What needs to be done
Having located "Instruction: Click the MATLAB row entry" in the records below, repeat exactly the line it is on and all subsequent lines, ending with the last.

Records for the exercise below:

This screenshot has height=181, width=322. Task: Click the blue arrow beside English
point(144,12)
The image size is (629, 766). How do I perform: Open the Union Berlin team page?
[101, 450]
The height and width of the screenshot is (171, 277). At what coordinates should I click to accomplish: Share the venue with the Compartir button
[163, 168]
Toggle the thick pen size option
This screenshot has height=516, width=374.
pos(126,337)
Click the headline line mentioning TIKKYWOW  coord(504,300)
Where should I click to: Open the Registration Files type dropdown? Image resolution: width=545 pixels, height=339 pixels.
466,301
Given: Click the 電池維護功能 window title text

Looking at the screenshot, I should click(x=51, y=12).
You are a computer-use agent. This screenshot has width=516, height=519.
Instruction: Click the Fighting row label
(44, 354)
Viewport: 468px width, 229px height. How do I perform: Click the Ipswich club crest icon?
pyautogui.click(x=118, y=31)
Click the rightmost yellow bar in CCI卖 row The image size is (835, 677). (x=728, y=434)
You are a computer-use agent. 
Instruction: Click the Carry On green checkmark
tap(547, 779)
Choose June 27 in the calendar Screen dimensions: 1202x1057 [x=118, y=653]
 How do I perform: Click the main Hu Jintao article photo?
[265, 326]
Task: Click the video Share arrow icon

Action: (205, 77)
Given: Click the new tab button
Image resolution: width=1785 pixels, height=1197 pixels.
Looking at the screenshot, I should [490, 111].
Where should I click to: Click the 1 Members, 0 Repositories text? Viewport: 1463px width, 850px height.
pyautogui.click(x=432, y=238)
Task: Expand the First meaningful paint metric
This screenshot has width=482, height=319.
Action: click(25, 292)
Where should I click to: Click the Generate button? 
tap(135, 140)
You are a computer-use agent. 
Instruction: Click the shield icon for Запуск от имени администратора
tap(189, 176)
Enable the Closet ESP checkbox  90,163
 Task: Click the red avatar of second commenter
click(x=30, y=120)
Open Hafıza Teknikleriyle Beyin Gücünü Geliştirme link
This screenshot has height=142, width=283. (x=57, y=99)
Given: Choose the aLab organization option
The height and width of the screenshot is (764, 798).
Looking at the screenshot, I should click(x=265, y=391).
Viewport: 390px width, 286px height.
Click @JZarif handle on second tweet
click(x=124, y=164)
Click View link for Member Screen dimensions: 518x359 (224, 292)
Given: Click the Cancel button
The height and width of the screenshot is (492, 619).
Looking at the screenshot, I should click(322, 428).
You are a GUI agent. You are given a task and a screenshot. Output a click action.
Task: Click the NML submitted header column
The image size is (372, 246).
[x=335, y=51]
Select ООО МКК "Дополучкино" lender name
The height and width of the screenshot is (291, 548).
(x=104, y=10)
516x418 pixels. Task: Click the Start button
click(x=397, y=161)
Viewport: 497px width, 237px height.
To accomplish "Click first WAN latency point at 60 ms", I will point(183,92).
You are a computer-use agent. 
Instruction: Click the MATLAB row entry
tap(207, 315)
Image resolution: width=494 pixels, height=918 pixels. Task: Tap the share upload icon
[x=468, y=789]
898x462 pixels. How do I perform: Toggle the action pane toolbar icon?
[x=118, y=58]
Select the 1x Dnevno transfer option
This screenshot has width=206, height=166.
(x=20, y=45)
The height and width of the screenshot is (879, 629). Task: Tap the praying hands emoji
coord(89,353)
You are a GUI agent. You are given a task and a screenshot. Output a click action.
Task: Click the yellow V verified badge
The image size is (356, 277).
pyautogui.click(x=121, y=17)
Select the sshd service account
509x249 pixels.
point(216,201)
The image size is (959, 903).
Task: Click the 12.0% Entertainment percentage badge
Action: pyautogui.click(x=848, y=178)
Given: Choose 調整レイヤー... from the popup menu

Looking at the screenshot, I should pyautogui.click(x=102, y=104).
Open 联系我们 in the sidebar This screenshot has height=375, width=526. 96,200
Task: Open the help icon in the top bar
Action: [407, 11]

End of Records for the exercise.

Reply to the task
Instruction: Click the MATLAB row entry
tap(207, 315)
Image resolution: width=494 pixels, height=918 pixels. Task: Tap the share upload icon
[x=468, y=789]
898x462 pixels. How do I perform: Toggle the action pane toolbar icon?
[x=118, y=58]
Select the 1x Dnevno transfer option
This screenshot has width=206, height=166.
(x=20, y=45)
The height and width of the screenshot is (879, 629). Task: Tap the praying hands emoji
coord(89,353)
You are a GUI agent. You are given a task and a screenshot. Output a click action.
Task: Click the yellow V verified badge
The image size is (356, 277).
pyautogui.click(x=121, y=17)
Select the sshd service account
509x249 pixels.
point(216,201)
The image size is (959, 903).
Task: Click the 12.0% Entertainment percentage badge
Action: pyautogui.click(x=848, y=178)
Given: Choose 調整レイヤー... from the popup menu

Looking at the screenshot, I should pyautogui.click(x=102, y=104).
Open 联系我们 in the sidebar This screenshot has height=375, width=526. 96,200
Task: Open the help icon in the top bar
Action: [407, 11]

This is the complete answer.